The Government has the power to freeze nurses’ annual incremental pay increases and halt wage hikes that are already due for nine months under legislation.
These penalties apply to state workers who are found to be in breach of the current public sector pay deal.
It rules out industrial action or cost increasing claims up to 2020.
Mr Harris said that the Department of Public Expenditure and Reform will be responsible for making a decision on applying the sanctions.
“I don’t think the Government should be in that space today,” he said
“The Government isn’t in that space today. The Department of Public Expenditure and Reform will legally consider that in the coming days and weeks but the priority for government is to try and engage within the confines of the Public Service Stability Agreement.”
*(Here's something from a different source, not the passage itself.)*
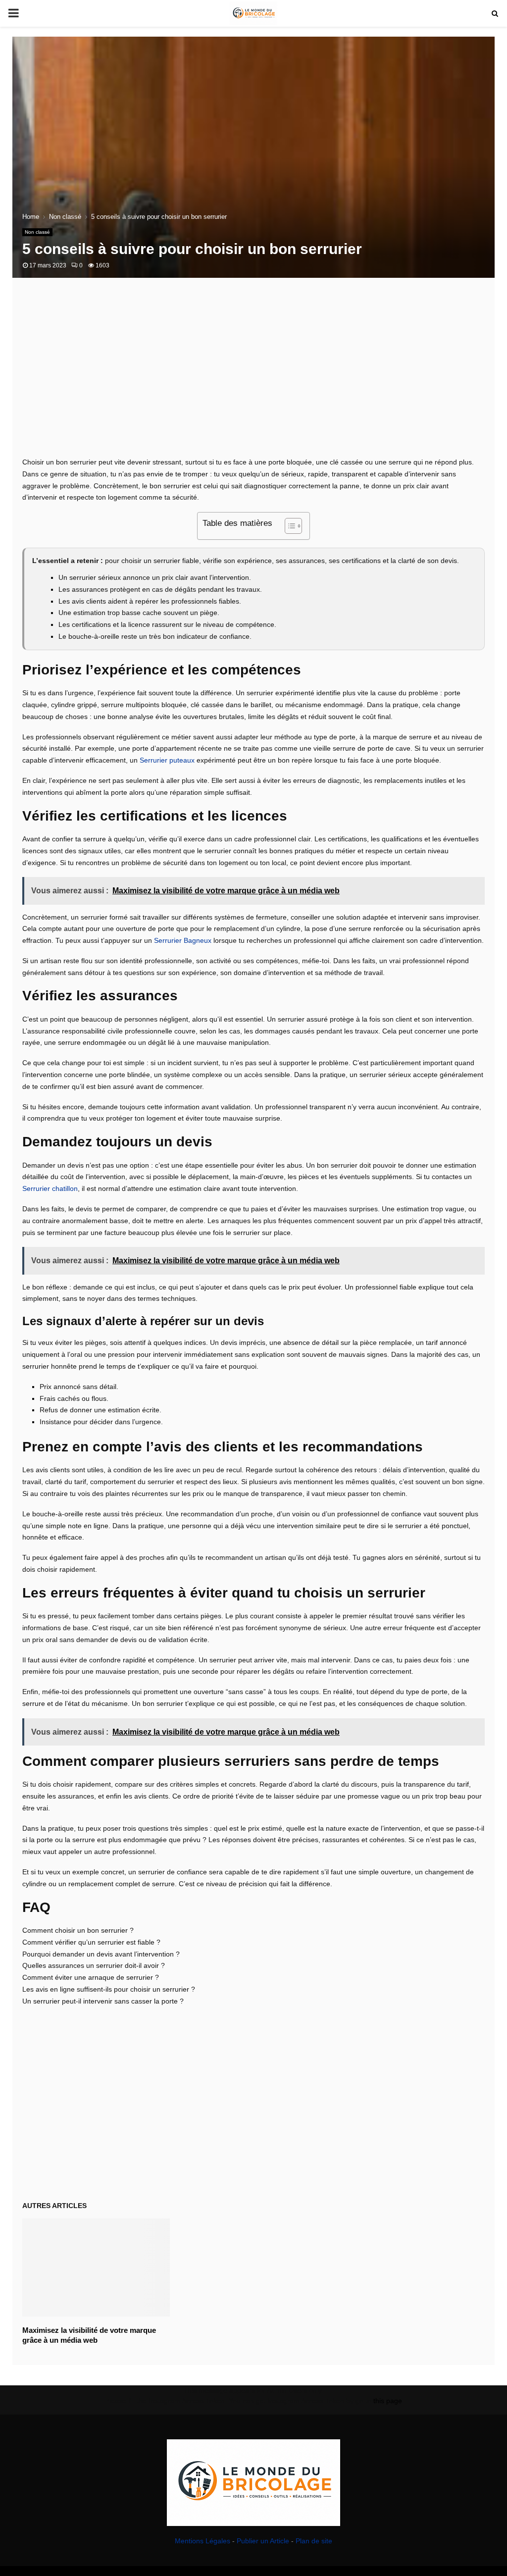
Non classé (37, 232)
He said the agreement is clear that you cannot have cost rising claims.
Mr Harris said the nurses’ demand for a 12pc pay rise that would cost €300m is a cost increasing claim and would trigger knock on claims.
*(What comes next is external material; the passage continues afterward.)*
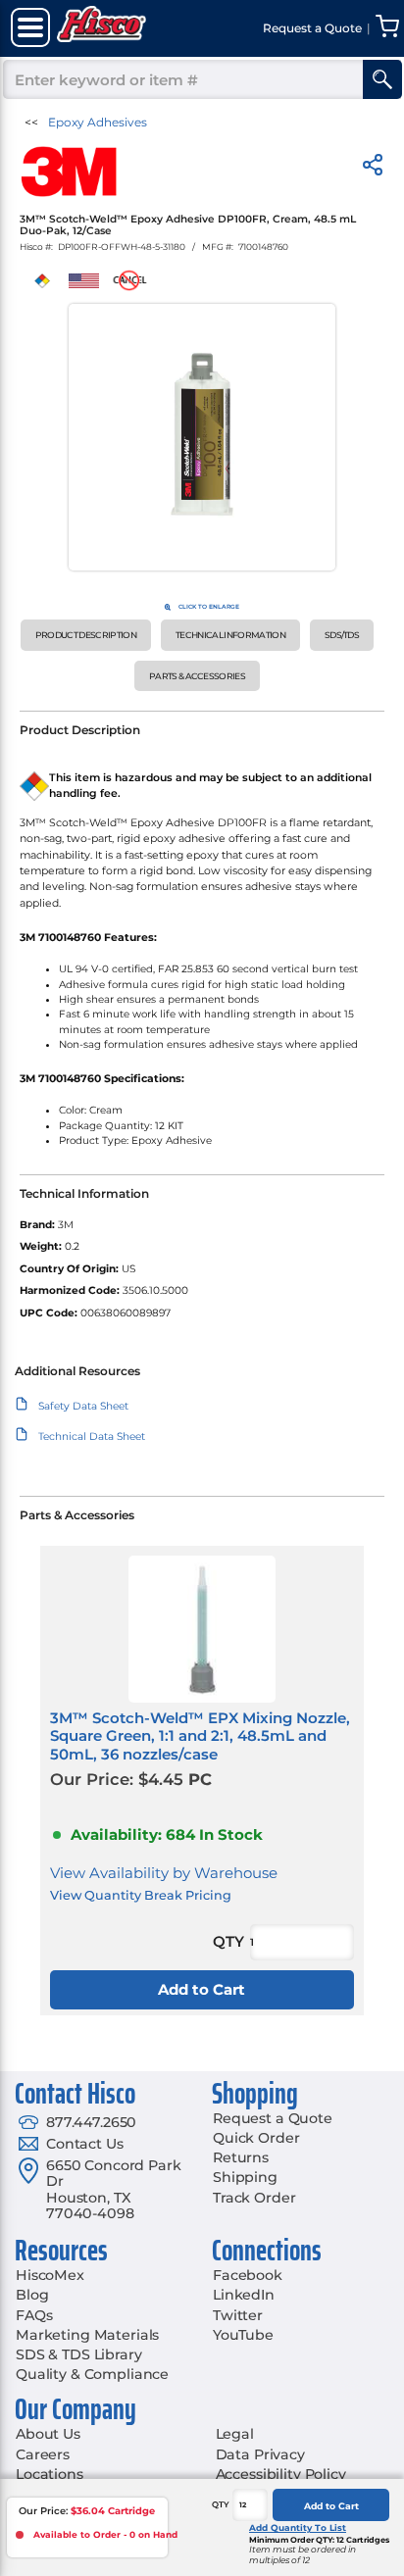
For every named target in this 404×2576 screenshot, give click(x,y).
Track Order (254, 2197)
“The Public Service Stability Agreement is clear,” he said. “You cannot lodge a cost rising claim during the agreement and derive the benefits.”
He said today’s industrial action is “extraordinarily regrettable” and causing significant difficulty for many thousands of patients right across the country.
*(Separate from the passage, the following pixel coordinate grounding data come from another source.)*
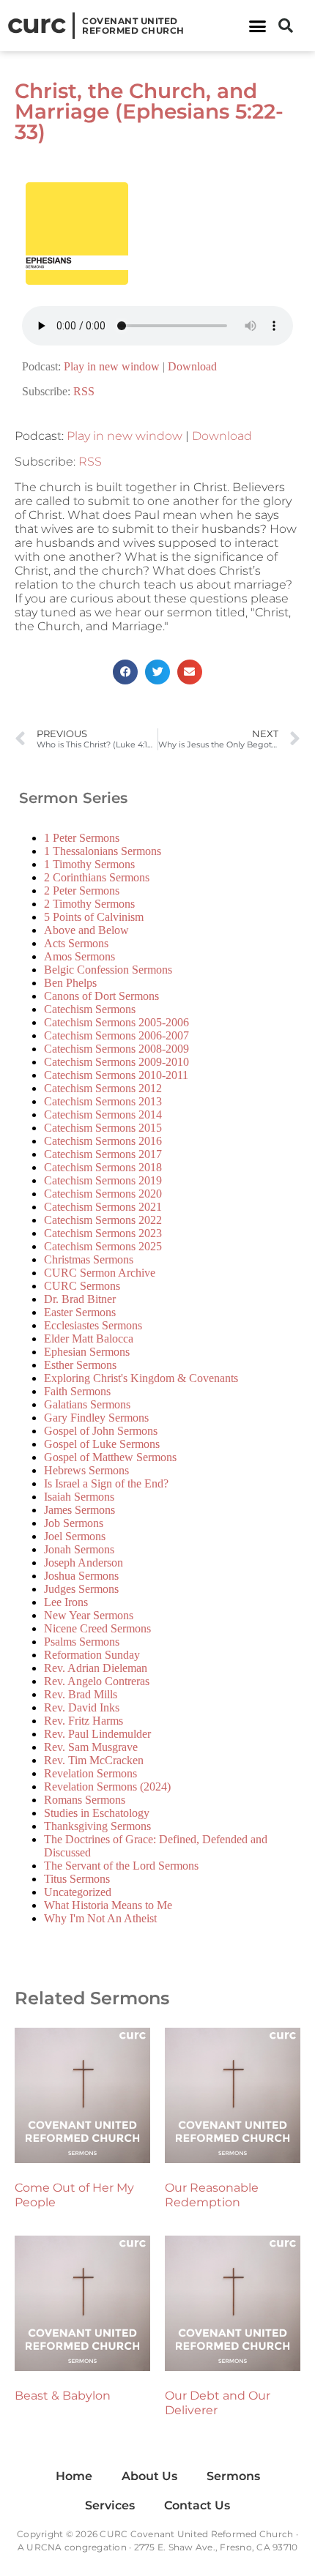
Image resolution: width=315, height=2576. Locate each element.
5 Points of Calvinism (94, 917)
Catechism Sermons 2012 (103, 1088)
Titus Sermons (77, 1879)
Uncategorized (77, 1892)
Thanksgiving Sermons (97, 1826)
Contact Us (197, 2505)
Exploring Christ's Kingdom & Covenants (141, 1378)
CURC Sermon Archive (99, 1272)
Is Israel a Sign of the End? (106, 1483)
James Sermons (79, 1510)
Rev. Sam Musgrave (91, 1747)
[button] (258, 26)
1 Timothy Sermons (89, 864)
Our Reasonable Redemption (212, 2195)
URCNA (44, 2547)
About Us (149, 2476)
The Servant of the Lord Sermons (121, 1865)
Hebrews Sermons (86, 1470)
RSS (83, 391)
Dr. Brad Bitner (80, 1299)
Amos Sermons (79, 956)
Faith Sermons (77, 1391)
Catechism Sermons (90, 1009)
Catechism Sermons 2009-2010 (116, 1062)
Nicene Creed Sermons (97, 1628)
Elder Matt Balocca (88, 1338)
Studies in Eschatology (96, 1813)
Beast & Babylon (63, 2396)
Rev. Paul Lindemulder (97, 1734)
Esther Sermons (80, 1365)
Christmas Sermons (88, 1259)
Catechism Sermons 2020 (103, 1193)
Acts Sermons (76, 943)
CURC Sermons (82, 1286)
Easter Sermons (80, 1312)
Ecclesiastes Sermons (93, 1325)
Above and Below (86, 930)
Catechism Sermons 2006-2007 (116, 1035)
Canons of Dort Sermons (101, 996)
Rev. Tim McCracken (94, 1760)
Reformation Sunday (92, 1655)
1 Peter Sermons (81, 838)
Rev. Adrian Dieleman (95, 1668)
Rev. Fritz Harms (83, 1720)
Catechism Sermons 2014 (103, 1114)
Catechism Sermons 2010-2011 (116, 1075)
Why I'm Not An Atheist (100, 1918)
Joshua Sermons (81, 1575)
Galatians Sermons (87, 1404)
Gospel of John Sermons (101, 1431)
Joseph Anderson (83, 1562)
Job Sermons (73, 1523)
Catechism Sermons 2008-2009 (116, 1048)
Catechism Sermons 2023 (103, 1233)
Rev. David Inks (81, 1707)
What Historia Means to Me (108, 1905)
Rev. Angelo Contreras (96, 1681)
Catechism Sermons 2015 (103, 1127)
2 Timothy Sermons (89, 903)
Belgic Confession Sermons (108, 969)
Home (74, 2476)
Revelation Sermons (90, 1773)
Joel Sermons (74, 1536)
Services (110, 2505)
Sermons (233, 2476)
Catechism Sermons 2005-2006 (116, 1022)
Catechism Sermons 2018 (103, 1167)
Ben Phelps (70, 983)
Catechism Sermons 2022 (103, 1220)
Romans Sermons (84, 1799)
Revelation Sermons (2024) (107, 1786)
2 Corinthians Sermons (96, 877)
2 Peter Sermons (81, 890)
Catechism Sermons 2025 (103, 1246)
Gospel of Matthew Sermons (110, 1457)
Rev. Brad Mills (80, 1694)
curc (36, 23)
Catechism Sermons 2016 (103, 1141)
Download (192, 366)
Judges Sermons (81, 1589)
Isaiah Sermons (79, 1496)
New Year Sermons (88, 1615)
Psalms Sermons (81, 1641)
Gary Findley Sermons (96, 1417)
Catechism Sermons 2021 (103, 1207)
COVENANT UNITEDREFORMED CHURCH (133, 25)
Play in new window (112, 366)
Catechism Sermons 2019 (103, 1180)
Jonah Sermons (79, 1549)
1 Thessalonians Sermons (102, 851)
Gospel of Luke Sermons (102, 1444)
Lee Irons (66, 1602)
Mr Harris said he will meet HSE officials later today to discuss contingency plans and the impact on patients in emergency situations.
“I know this is a decision that our nurses and midwives did not take lightly,” he said.
“I very much appreciate that fact as does the Government and I also appreciate the work that our nurses and our midwives do.”
However, he said the two stark realities facing the Government is the existing pay deal that was backed by all public servants and the prospect of a no-deal Brexit.
“The Government will keep its side of the agreement and the Government expects unions to keep their side of it,” he said.
“If we were to do anything other than that, I’d be back standing in this spot next week, or the week after, or the weeks after or indeed any of my other government colleagues, answering questions as to why we haven’t allowed pay rises for other equally hardworking public servants.”
He said we had all seen in the House of Commons last night that a no deal Brexit is a very real and daunting risk for our country and the EU.
Mr Harris said the idea that weeks out from Brexit any Government would undermine the pay deal would be “grossing irresponsible”.